The Essex Junto, which sent Pickering to Washington, and to which he appealed for support, read his letter with evident astonishment. George Cabot, Chief-Justice Parsons, Fisher Ames, and Stephen Higginson, who were the leaders consulted,[104] agreed that the scheme was impracticable; and Cabot, as gently as possible, put their common decision into words.

“All the evils you describe,” he said,[105] “and many more, are to be apprehended; but I greatly fear that a separation would be no remedy, because the source of them is in the political theories of our country and in ourselves. A separation at some period not very remote may probably take place,—the first impression of it is even now favorably received by many; but I cannot flatter myself with the expectation of essential good to proceed from it while we retain maxims and principles which all experience, and I may add reason too, pronounce to be impracticable and absurd. Even in New England, where there is among the body of the people more wisdom and virtue than in any other part of the United States, we are full of errors which no reasoning could eradicate if there were a Lycurgus in every village. We are democratic altogether; and I hold democracy in its natural operation to be the government of the worst.

“There is no energy in the Federal party, and there could be none manifested without great hazard of losing the State government. Some of our best men in high stations are kept in office because they forbear to exert any influence, and not because they possess right principles. They are permitted to have power if they will not use it.... I incline to the opinion that the essential alterations which may in future be made to amend our form of government will be the consequences only of great suffering or the immediate effects of violence. If we should be made to feel a very great calamity from the abuse of power by the National Administration, we might do almost anything; but it would be idle to talk to the deaf, to warn the people of distant evils. By this time you will suppose I am willing to do nothing but submit to fate. I would not be so understood. I am convinced we cannot do what is wished; but we can do much, if we work with Nature (or the course of things), and not against her. A separation is now impracticable, because we do not feel the necessity or utility of it. The same separation then will be unavoidable when our loyalty to the Union is generally perceived to be the instrument of debasement and impoverishment. If it is prematurely attempted, those few only will promote it who discern what is hidden from the multitude.”

Cabot’s letter, more clearly than any writing of Alexander Hamilton himself, expressed the philosophy and marked the tactics of their school. Neither Cabot nor Hamilton was a lively writer, and the dust which has gathered deep on their doctrines dulls whatever brilliancy they once possessed; but this letter showed why Cabot was considered the wisest head in his party, to whose rebuke even Hamilton was forced to bow.

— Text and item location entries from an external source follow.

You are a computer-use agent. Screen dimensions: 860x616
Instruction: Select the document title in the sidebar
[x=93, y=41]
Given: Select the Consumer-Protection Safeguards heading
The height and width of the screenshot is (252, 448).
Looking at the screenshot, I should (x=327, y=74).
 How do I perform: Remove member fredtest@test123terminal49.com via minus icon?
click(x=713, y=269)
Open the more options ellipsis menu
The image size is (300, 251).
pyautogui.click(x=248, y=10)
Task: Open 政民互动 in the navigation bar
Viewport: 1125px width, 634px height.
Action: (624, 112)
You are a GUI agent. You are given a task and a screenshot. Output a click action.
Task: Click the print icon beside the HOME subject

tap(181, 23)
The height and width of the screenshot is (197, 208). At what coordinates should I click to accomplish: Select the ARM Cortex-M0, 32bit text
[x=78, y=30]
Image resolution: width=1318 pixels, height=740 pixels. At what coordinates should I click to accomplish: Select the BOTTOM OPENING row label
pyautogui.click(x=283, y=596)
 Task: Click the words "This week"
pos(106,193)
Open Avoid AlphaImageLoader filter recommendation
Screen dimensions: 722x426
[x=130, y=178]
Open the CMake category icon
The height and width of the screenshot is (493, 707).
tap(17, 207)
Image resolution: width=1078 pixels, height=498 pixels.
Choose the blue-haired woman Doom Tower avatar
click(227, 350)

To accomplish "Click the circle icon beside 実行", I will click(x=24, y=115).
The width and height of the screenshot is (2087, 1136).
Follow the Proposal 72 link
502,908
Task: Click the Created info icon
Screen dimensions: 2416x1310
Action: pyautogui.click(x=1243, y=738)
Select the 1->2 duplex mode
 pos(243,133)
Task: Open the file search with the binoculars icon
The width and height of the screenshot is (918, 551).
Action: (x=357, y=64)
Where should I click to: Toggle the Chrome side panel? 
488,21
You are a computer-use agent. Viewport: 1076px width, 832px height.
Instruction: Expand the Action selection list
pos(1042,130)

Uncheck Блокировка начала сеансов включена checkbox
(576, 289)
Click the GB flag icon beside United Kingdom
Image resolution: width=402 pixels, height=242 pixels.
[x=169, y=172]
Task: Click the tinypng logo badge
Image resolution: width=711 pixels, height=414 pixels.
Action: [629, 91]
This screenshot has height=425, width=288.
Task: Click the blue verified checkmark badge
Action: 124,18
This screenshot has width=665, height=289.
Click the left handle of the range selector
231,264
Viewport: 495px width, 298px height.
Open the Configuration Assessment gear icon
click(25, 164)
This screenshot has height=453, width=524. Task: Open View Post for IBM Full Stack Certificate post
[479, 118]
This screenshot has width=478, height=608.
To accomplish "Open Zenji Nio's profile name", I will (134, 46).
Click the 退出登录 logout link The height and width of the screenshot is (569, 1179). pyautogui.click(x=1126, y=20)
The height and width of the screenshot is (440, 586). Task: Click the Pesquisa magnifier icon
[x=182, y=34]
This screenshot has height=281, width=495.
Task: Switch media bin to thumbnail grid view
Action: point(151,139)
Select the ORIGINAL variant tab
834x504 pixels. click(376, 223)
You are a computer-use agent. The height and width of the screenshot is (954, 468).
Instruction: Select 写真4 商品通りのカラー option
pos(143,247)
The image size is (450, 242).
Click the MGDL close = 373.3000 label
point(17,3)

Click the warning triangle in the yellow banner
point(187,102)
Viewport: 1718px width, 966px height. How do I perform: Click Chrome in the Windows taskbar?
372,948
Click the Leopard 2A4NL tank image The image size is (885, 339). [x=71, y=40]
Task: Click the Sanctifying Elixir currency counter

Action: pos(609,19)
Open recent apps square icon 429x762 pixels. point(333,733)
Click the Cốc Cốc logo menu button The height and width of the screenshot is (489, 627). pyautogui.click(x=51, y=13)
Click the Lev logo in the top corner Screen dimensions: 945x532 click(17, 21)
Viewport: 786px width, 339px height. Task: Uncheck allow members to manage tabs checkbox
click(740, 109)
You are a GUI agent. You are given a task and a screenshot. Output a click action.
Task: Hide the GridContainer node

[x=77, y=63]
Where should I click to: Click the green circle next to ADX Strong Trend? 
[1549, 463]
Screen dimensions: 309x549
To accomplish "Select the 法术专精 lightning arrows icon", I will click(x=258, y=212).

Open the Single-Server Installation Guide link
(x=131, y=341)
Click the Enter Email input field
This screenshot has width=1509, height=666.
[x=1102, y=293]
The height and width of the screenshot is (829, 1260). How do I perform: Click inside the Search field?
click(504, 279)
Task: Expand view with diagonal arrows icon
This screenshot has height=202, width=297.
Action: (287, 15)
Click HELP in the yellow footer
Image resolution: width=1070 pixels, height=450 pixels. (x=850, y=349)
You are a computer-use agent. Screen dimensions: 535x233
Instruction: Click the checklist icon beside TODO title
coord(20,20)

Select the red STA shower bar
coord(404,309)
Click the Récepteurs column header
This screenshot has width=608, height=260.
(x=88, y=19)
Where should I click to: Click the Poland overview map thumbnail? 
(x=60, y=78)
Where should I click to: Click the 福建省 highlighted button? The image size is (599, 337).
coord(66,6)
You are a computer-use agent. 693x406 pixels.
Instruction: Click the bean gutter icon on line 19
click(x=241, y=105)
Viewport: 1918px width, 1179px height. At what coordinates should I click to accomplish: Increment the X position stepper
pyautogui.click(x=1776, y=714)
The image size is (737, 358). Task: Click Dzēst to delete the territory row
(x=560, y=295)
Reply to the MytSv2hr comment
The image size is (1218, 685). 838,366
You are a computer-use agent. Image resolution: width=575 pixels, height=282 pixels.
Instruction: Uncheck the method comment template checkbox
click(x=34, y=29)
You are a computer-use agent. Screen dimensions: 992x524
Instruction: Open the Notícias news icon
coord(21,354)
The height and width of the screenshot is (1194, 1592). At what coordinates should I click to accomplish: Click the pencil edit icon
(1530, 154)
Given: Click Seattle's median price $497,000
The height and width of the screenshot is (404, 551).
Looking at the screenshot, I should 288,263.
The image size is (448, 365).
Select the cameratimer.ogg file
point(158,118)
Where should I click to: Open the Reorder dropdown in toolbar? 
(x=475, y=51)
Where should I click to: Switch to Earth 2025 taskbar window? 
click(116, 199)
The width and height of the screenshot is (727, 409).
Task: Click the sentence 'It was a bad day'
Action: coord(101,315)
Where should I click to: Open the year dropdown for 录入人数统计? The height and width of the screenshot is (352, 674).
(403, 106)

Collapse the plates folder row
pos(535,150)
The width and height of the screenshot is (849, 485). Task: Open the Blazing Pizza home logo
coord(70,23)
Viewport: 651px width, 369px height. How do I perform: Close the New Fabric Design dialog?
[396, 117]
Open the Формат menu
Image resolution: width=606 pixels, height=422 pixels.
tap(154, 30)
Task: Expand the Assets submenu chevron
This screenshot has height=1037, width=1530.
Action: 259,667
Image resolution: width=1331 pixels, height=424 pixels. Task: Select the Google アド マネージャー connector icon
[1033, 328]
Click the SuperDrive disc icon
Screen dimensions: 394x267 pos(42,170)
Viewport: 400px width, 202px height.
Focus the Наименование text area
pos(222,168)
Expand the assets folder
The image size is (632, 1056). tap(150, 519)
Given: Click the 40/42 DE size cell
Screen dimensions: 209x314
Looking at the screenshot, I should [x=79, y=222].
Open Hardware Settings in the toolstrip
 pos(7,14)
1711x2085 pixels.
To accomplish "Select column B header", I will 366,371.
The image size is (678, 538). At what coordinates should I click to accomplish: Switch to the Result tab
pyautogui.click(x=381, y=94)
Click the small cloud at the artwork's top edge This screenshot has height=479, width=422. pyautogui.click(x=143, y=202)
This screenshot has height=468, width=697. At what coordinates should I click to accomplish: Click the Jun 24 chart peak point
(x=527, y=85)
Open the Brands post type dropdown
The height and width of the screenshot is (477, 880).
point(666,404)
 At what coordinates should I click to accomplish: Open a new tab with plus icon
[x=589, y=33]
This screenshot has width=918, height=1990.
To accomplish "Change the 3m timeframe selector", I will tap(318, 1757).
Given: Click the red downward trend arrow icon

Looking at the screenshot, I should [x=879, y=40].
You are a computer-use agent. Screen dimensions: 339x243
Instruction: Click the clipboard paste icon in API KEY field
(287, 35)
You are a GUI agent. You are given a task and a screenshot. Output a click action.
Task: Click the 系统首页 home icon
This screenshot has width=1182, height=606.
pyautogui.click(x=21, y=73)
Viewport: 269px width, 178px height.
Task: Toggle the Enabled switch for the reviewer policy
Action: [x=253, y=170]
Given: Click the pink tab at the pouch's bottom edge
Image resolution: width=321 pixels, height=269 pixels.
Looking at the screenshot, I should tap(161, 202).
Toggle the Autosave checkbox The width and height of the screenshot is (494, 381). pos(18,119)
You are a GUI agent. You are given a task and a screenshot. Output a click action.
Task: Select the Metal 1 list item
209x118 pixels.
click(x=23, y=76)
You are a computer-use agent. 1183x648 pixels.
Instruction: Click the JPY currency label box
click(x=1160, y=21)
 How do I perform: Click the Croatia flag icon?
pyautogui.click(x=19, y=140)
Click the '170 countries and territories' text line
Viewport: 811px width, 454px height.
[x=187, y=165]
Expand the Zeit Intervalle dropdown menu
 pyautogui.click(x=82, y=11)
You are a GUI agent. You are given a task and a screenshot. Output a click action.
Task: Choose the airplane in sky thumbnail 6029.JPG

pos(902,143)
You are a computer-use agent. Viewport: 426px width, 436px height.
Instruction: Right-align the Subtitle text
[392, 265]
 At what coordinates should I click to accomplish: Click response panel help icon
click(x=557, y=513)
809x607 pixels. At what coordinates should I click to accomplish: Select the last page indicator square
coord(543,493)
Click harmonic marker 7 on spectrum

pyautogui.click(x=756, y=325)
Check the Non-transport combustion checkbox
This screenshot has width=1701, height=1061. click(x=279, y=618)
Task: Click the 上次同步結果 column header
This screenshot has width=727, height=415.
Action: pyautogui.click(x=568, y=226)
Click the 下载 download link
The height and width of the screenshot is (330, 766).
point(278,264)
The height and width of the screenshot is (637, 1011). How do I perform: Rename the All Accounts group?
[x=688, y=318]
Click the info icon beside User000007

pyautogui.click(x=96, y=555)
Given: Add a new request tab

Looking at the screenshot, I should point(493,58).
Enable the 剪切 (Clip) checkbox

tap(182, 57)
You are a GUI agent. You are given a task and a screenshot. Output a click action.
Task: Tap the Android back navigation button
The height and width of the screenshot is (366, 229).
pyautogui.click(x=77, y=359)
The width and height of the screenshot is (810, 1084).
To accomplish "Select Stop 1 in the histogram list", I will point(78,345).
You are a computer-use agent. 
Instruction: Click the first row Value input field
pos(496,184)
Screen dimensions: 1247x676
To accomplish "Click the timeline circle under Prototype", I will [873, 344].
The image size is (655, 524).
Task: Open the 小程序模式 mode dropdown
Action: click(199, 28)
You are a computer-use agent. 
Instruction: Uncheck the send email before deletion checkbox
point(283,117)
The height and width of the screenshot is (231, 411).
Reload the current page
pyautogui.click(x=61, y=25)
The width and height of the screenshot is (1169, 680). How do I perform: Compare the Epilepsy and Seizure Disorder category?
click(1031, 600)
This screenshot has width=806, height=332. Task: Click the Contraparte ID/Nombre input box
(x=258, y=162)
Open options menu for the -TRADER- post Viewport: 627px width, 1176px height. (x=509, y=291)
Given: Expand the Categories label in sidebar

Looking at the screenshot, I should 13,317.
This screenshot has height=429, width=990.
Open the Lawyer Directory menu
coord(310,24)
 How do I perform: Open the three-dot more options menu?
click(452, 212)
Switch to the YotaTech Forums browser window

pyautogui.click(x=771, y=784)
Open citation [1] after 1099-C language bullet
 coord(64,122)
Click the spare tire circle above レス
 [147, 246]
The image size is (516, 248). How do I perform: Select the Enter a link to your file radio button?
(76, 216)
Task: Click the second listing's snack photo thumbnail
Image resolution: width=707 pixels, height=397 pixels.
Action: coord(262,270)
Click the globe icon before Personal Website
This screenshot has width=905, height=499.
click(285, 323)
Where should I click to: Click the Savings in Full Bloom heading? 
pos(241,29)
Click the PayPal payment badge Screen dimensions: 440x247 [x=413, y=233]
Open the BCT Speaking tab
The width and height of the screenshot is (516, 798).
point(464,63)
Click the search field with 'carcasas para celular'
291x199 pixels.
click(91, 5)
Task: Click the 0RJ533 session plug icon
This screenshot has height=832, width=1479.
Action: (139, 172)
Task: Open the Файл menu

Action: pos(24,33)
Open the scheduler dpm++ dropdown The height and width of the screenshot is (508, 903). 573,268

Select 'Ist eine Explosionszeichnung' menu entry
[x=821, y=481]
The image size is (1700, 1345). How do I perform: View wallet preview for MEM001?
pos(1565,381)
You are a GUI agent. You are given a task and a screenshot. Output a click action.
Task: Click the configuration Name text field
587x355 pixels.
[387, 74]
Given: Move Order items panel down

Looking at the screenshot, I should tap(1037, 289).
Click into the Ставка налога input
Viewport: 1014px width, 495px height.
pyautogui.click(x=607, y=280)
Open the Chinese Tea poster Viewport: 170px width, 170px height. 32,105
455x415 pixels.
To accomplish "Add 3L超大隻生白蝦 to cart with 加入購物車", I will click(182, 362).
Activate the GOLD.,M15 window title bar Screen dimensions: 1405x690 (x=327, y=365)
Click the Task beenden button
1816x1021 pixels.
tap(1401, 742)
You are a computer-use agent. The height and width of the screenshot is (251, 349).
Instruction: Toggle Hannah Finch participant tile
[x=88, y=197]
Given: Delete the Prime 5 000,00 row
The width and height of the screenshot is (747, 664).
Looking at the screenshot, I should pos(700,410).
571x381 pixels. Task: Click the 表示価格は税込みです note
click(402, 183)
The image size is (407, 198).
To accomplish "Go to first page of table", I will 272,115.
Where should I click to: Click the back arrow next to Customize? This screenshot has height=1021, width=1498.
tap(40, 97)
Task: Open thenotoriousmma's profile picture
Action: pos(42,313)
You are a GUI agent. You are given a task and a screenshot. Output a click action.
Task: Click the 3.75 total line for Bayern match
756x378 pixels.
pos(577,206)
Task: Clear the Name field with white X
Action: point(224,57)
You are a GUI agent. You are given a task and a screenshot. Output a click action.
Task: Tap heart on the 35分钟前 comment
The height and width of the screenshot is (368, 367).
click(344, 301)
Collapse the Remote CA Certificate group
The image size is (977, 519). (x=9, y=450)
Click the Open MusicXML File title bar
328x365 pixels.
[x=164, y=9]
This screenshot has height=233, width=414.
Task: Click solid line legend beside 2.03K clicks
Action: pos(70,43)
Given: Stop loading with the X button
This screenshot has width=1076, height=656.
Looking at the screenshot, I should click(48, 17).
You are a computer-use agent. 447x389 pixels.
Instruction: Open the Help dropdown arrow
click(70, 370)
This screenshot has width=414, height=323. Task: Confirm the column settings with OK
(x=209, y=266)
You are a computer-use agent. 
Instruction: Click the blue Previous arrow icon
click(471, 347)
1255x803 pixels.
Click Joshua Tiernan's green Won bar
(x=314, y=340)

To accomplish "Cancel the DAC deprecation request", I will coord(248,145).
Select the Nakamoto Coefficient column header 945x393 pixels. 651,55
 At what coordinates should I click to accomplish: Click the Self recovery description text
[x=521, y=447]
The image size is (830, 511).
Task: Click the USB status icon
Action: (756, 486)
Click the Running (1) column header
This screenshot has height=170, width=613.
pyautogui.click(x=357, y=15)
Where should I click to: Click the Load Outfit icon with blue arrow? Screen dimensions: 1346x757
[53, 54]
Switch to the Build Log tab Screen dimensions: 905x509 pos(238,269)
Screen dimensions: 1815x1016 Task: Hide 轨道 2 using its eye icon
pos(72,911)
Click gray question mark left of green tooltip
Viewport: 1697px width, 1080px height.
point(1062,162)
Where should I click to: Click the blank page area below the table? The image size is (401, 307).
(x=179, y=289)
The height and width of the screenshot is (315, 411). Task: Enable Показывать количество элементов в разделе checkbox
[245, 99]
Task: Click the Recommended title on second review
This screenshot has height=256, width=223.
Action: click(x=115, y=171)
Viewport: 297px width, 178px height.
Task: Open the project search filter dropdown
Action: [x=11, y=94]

For patient and willing students who have groped in search of the idea which, used by Hamilton and Jefferson, caused bitterer feeling and roused deeper terrors than civil war itself, Cabot’s long and perhaps pedantic letter on the policy of disunion was full of meaning. “We shall go the way of all governments wholly popular,—from bad to worse,—until the evils, no longer tolerable, shall generate their own remedies.” Democracy must end in a crisis, experience and reason pronounced it impracticable and absurd, Nature would in due time vindicate her own laws; and when the inevitable chaos should come, then conservative statesmanship could set society on a sound footing by limiting the suffrage to those citizens who might hold in their own right two thousand dollars value in land. Meanwhile disunion would be useless, and the attempt to bring it about would break up the Federalist party. “A war with Great Britain manifestly provoked by our rulers” was the only chance which Cabot foresaw of bringing the people of New England to a dissolution of the Union.